─── Supplied data ───
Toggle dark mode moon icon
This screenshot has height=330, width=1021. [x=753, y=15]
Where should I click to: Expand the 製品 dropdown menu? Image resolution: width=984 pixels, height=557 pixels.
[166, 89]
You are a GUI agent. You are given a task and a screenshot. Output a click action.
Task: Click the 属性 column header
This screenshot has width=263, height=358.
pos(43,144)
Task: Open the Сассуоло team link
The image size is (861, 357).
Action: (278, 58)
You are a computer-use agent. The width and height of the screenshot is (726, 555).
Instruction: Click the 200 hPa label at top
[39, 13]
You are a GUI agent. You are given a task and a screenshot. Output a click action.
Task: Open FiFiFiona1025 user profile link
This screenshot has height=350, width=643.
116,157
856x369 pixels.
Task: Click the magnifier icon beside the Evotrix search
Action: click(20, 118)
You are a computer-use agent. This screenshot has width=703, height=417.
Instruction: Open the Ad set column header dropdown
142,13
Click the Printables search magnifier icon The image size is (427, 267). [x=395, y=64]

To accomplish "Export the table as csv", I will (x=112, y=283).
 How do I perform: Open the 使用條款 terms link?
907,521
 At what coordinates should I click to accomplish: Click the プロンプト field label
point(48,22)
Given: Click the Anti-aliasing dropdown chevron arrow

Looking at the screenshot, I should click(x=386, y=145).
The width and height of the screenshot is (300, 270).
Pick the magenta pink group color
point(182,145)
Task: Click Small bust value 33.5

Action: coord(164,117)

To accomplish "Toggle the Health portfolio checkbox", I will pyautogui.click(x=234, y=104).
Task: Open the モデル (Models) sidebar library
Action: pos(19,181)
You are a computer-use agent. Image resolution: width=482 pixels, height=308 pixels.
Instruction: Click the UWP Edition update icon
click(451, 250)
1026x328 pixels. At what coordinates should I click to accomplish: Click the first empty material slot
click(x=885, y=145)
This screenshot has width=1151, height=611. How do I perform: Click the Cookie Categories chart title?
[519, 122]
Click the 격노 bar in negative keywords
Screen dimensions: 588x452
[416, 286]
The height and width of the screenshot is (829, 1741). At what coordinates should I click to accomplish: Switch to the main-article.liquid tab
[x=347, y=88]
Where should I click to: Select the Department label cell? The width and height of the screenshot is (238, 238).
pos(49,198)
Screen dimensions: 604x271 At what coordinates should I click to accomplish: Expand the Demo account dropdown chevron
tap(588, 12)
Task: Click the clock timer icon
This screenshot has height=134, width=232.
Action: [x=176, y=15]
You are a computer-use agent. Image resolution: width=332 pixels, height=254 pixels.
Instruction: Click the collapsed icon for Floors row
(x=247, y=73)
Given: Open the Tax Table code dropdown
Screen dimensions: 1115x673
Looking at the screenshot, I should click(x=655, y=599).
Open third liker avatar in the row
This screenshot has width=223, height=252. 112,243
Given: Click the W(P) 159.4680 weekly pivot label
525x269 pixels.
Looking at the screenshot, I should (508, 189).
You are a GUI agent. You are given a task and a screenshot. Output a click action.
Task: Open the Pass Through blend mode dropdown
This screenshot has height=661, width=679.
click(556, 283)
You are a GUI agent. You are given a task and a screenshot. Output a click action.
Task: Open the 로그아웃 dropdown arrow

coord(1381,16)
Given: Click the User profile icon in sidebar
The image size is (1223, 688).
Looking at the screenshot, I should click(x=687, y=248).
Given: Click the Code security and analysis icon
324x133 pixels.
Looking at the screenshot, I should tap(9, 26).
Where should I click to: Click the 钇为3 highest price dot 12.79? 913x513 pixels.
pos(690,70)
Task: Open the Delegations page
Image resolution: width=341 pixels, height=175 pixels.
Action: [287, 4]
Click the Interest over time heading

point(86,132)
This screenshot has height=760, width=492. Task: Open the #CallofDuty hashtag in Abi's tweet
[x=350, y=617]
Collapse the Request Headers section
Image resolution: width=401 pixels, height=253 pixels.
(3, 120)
───
Task item ▸
Only the line that contains "Image resolution: width=401" and the lines after it, through the end of the data above, are to be repeated exactly.

Exercise response ▸
Image resolution: width=401 pixels, height=253 pixels.
(3, 120)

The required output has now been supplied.